On the other hand, Dr. Ramsey said, the suffering issues are real, and if survey answers can get doctors and hospitals to change their ways, “that is great.”
Although half the nation’s hospitals use Press Ganey surveys, it is not clear what many do with the data. But at some places, like the University of Utah, the survey and other efforts prompted significant change. One Utah doctor said he was stunned when his patients rated him in the first percentile nationally, about as low as a score can go. “I was thinking: That’s just crazy. Something wasn’t entered right,” said the doctor, James Ashworth. Then he decided to take the criticisms to heart.
The next quarter, he was rated in the upper 90s. The big difference was slowing down and listening to patients, answering their questions.
Utah began its program a few years ago by showing its 1,200 doctors, nurses and other workers their scores. Next, said Dr. Vivian S. Lee, the hospital system’s chief executive, they showed them how colleagues did. Then they posted individuals’ scores and patient comments online.
There was an immediate and noticeable change. When the university began, it was in about the 30th percentile nationally on the Press Ganey survey. Now, half its providers are in the 90th percentile and 26 percent are in the 99th percentile.
“It’s unbelievable,” Dr.
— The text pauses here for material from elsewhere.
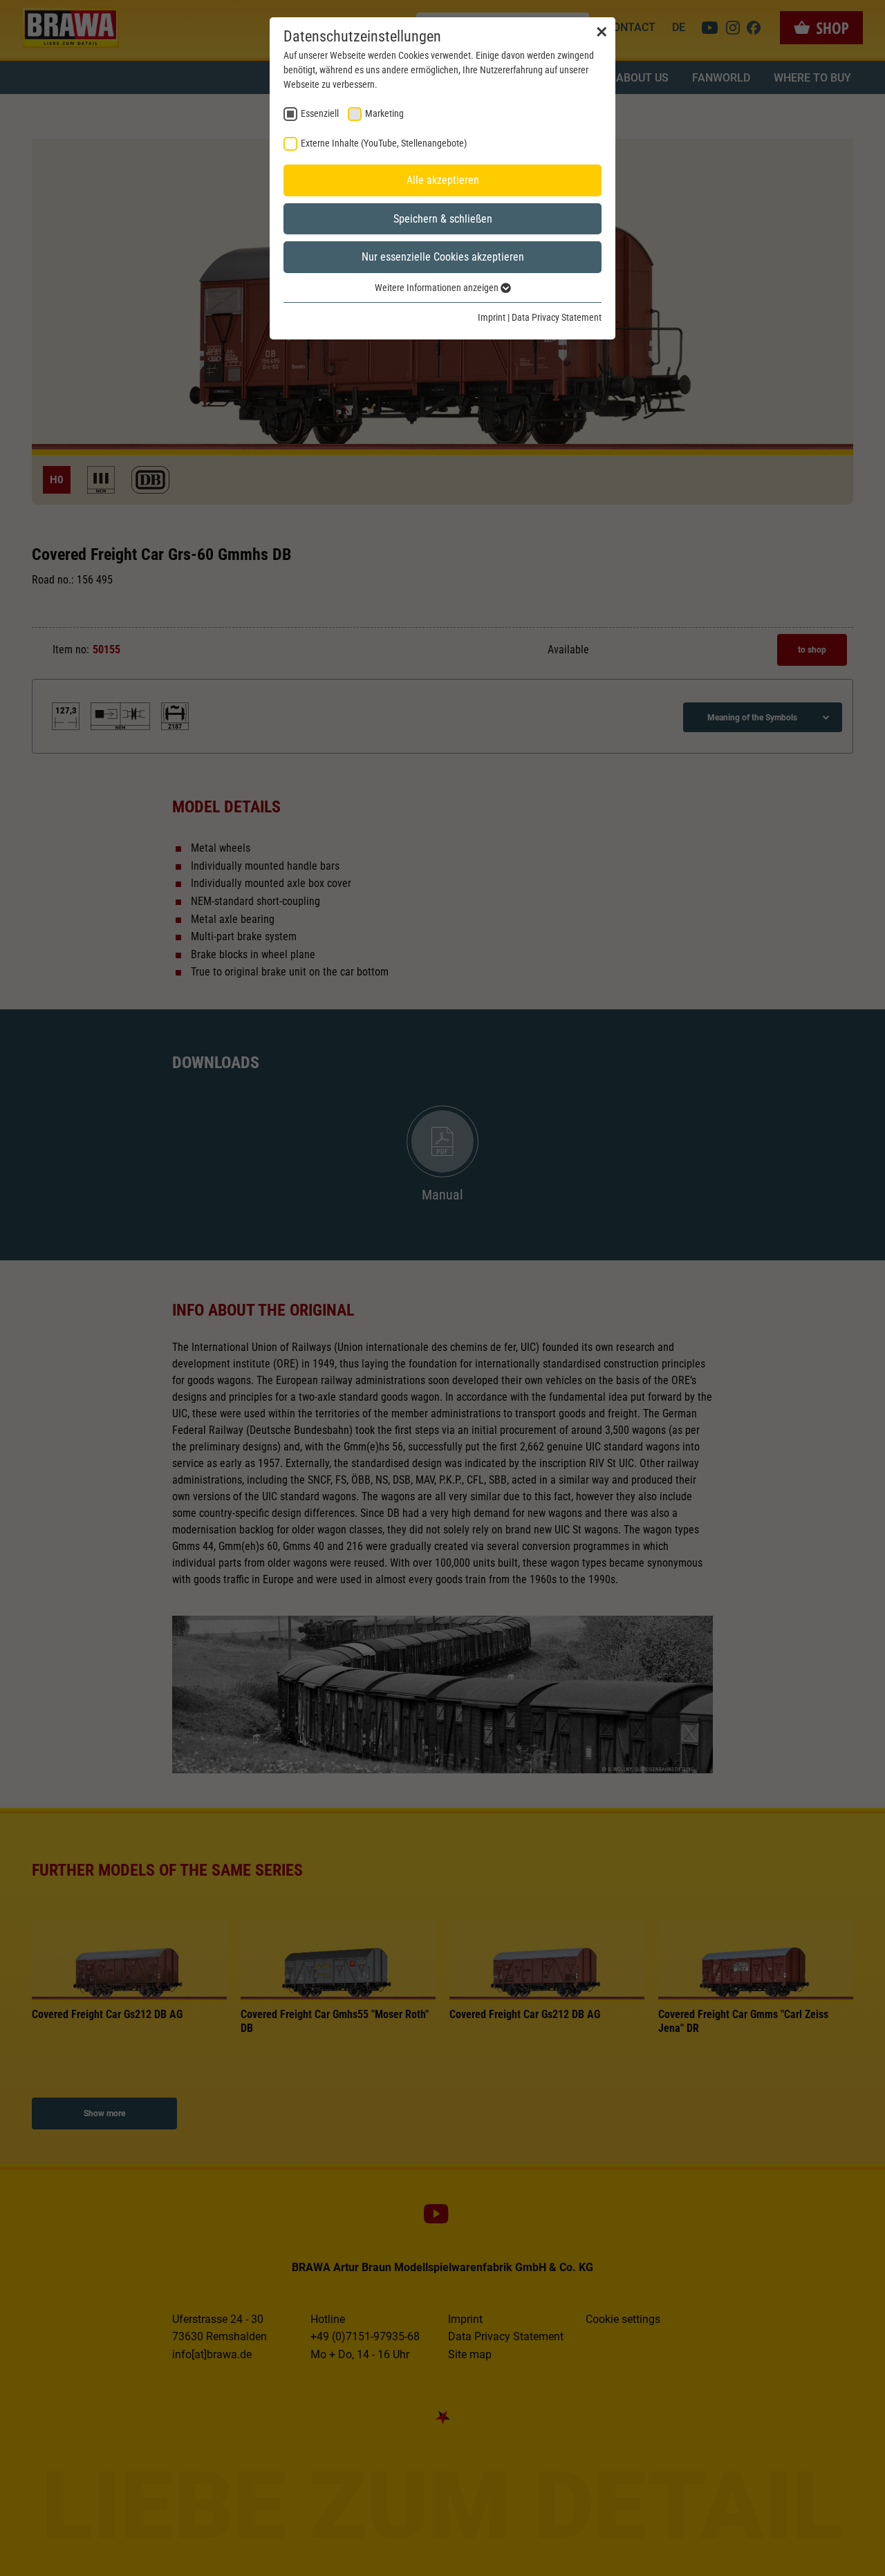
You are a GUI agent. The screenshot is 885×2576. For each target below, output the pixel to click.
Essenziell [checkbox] (320, 113)
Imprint (491, 317)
Lee, the chief executive, said. “We were not like that before, I can tell you.”
“People wanted to improve,” she added.
The comments, she said, are more revealing than the scores. Not all are complimentary. “There are still cases where people say: ‘I loved Dr. So-and-so. Too bad I had to wait so long to see him,’ ” she said.
At Stanford Health Care, said Amir Rubin, the president and chief executive, “we are reducing suffering.” To do it, the medical system changed its focus.
“We train each and every staff member,” Mr. Rubin said. “We talk to staff, we talk to patients, we hear from patients directly.”
Supervisors coach doctors and nurses, giving feedback every month.
The initiative changed hiring, he said. Administrators tell job candidates: “These are our care standards. Do you think you can always do it for every person every time?” They carefully observe new hires to see if they can provide care that minimizes suffering.
“Every patient visit is a high-stakes interaction,” Dr. Thomas Lee says he has learned. “It is a big deal for the patient and it is a big deal for you.”
“And all you have to do is be the kind of physician your patient is hoping you will be.”